* _Records shown_
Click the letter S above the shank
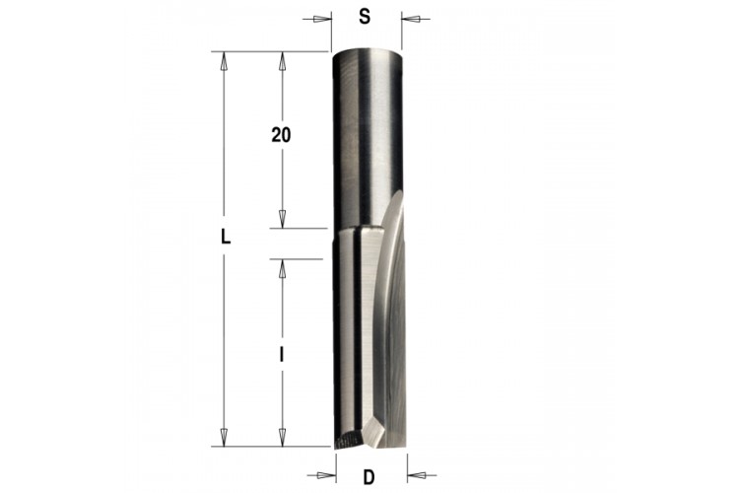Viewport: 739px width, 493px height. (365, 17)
...
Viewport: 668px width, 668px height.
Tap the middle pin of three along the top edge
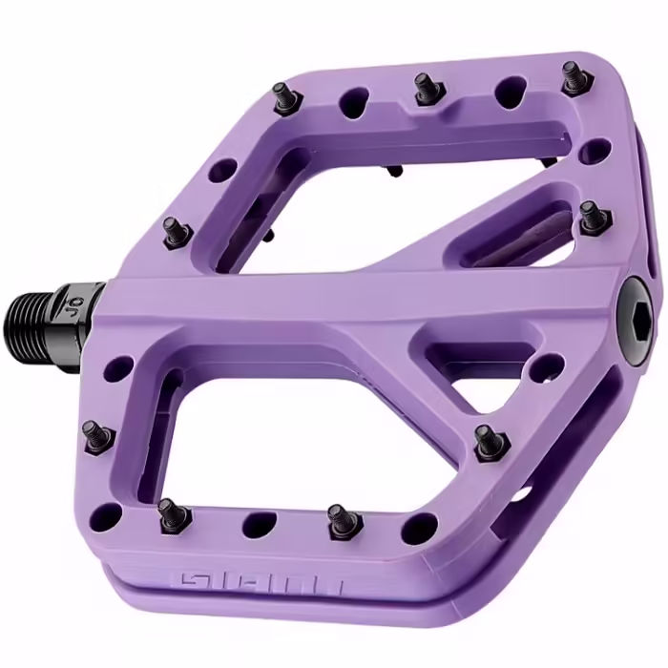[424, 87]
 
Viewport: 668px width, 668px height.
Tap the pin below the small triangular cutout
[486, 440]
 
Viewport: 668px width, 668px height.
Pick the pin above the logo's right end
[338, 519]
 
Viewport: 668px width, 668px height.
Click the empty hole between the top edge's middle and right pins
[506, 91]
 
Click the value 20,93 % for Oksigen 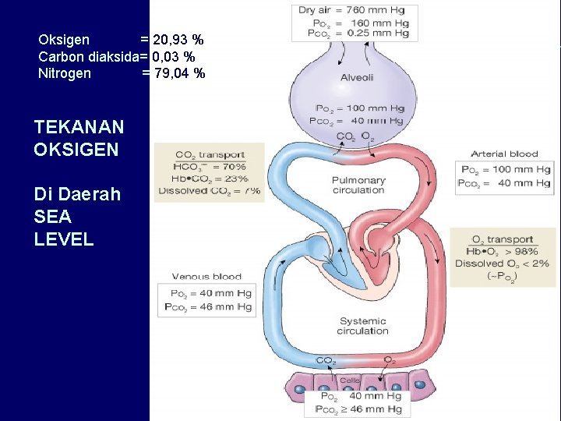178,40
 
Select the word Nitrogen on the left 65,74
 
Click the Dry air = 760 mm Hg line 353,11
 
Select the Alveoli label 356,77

* _Directions for this task_
Repeat the lines of the records above word for word, starting with the line that contains "Click the letter S above the shank" and going on through the line that contains "Viewport: 739px width, 493px", and leave the pictures out.

* _Output of the exercise_
Click the letter S above the shank
Viewport: 739px width, 493px height. (365, 17)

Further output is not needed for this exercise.